Saved data entries
=====

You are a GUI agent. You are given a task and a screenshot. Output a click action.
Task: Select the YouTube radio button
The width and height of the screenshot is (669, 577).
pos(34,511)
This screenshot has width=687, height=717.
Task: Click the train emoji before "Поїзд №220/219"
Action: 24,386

=====

> _Exercise_
Write out the lines above exactly, but only from the one containing "The width and" through the last one.

> _Exercise result_
The width and height of the screenshot is (669, 577).
pos(34,511)
This screenshot has width=687, height=717.
Task: Click the train emoji before "Поїзд №220/219"
Action: 24,386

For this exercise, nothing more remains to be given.